Effects of Unweighting on Gait Kinematics During Walking on a Lower-Body Positive Pressure Treadmill in Patients with Hip Osteoarthritis

DOI: https://doi.org/10.21203/rs.3.rs-20817/v2

Abstract

Background: Hip osteoarthritis (OA) is a musculoskeletal condition that makes walking difficult due to pain induced by weight-bearing activity. Treadmills that support body weight reduce the load on the lower limbs, and those equipped with a lower-body positive pressure (LBPP) device, developed as a new method for unweighting, significantly reduce pain in patients with knee OA. However, the effects of unweighting on gait kinematics remain unclear in patients with hip OA. Therefore, we investigated the effects of unweighting on kinematics in patients with hip OA during walking on a treadmill equipped with an LBPP device.

Methods: Fifteen women with hip OA and fifteen age-matched female controls wore a three-dimensional motion analysis system and walked at a self-selected speed on the LBPP treadmill. Data regarding hip pain using a numeric rating scale under three different unweighting conditions (100%, 75%, and 50% bodyweight) were collected. Three-dimensional peak joint angles during gait under each condition were calculated and compared.

Results: In the hip OA group, numerical rating scores at the unweighted conditions were significantly decreased compared to the 100% bodyweight condition, and peak hip extension angle decreased compared to the healthy controls. In both groups, unweighting significantly decreased the peak hip and knee flexion angle and increased the peak ankle plantarflexion angle during walking.

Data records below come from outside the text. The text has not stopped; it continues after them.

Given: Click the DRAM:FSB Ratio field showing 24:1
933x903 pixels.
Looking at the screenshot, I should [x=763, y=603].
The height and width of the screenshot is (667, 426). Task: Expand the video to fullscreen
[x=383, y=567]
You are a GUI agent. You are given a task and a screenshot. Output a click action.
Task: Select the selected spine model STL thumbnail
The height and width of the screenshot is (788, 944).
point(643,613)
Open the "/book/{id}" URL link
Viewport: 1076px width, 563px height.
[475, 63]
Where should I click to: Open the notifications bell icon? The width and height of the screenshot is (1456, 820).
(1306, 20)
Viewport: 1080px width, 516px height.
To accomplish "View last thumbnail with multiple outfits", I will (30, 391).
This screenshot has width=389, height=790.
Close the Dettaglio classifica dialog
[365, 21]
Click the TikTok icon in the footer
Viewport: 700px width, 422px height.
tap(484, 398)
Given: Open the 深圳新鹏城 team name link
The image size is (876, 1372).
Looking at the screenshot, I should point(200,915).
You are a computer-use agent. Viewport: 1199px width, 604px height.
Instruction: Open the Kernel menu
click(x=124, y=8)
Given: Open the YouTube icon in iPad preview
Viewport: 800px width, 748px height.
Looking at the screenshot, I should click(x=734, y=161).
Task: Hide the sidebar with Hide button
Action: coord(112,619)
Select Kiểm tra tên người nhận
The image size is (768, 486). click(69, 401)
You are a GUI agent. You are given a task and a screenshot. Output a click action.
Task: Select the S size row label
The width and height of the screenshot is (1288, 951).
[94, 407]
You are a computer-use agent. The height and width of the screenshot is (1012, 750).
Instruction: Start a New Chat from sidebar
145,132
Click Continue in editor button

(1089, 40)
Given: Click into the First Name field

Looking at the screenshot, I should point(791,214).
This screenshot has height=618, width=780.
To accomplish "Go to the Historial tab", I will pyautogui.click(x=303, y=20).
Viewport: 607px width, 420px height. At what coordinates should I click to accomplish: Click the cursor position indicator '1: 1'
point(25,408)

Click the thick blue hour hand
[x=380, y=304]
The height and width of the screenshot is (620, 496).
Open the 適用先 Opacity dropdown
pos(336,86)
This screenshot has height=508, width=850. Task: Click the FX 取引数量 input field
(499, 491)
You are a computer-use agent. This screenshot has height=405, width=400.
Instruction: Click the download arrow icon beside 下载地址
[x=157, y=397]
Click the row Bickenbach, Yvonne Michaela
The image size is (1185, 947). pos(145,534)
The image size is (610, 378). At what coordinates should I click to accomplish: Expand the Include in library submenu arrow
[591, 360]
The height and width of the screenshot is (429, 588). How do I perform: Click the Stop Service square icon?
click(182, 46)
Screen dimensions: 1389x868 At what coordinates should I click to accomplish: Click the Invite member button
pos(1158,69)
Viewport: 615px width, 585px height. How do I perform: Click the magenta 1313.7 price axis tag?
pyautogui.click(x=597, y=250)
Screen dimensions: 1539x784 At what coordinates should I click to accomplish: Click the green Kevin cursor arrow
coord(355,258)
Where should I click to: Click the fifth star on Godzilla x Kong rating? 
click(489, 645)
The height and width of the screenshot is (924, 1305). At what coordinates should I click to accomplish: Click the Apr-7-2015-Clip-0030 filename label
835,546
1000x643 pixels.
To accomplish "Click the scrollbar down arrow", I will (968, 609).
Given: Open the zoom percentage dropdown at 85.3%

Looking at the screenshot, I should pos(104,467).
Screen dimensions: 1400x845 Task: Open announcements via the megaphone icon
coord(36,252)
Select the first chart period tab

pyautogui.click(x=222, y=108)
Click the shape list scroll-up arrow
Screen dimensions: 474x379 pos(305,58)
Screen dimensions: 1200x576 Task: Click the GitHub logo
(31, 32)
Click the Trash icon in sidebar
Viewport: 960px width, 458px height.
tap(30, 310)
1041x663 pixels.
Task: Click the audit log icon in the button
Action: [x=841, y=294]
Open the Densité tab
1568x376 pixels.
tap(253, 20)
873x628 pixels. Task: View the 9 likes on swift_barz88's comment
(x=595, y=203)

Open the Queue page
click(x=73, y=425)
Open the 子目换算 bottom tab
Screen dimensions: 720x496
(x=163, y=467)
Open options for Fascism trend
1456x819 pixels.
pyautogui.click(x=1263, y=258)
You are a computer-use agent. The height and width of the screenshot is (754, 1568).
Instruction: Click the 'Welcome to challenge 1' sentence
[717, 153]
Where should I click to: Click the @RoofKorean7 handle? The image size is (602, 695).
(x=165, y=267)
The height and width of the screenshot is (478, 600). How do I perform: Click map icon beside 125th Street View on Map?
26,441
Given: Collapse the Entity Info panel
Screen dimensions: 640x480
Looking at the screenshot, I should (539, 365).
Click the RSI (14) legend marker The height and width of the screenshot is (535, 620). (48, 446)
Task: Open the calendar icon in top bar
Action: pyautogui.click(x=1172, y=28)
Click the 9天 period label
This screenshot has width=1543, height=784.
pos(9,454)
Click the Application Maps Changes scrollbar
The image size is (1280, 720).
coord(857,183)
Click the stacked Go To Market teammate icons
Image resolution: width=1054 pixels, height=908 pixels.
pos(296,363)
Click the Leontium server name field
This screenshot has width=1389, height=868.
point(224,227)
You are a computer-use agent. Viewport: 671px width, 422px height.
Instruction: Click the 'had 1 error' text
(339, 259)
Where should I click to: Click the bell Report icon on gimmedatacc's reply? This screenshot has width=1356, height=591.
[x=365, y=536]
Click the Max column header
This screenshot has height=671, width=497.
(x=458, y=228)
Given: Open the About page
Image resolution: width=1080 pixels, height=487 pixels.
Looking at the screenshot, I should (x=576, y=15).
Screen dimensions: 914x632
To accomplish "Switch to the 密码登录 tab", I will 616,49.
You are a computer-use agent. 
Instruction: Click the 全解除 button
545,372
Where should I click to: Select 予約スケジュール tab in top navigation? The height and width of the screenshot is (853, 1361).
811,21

Conclusions: Although unweighting by LBPP decreased pain in the hip OA group, gait kinematics did not alter despite less load on the hip joint. Therefore, clinicians should consider the benefits of pain reduction, rather than the alternation of gait kinematics, when considering LBPP treadmill for patients with hip OA.

Background

Walking exercises are widely used in individuals with hip osteoarthritis (OA) for rehabilitation [1, 2]. However, individuals with hip OA often find it difficult to walk due to pain and excessive force induced by weight-bearing activity. Treadmills equipped with a lower-body positive pressure (LBPP) device have been developed to provide precise unweighting during walking [3, 4]. Because LBPP treadmills reduce the stress induced by ground reaction forces on the lower limbs, unweighting by the LBPP treadmill has shown to significantly reduce pain in patients with OA and, therefore, has the potential to maintain or enhance aerobic exercise capacity [5, 6]. In addition, LBPP treadmills reduce the load on cardiopulmonary function [3], thereby reducing the rate of perceived exertion compared to treadmills with a harness system [7].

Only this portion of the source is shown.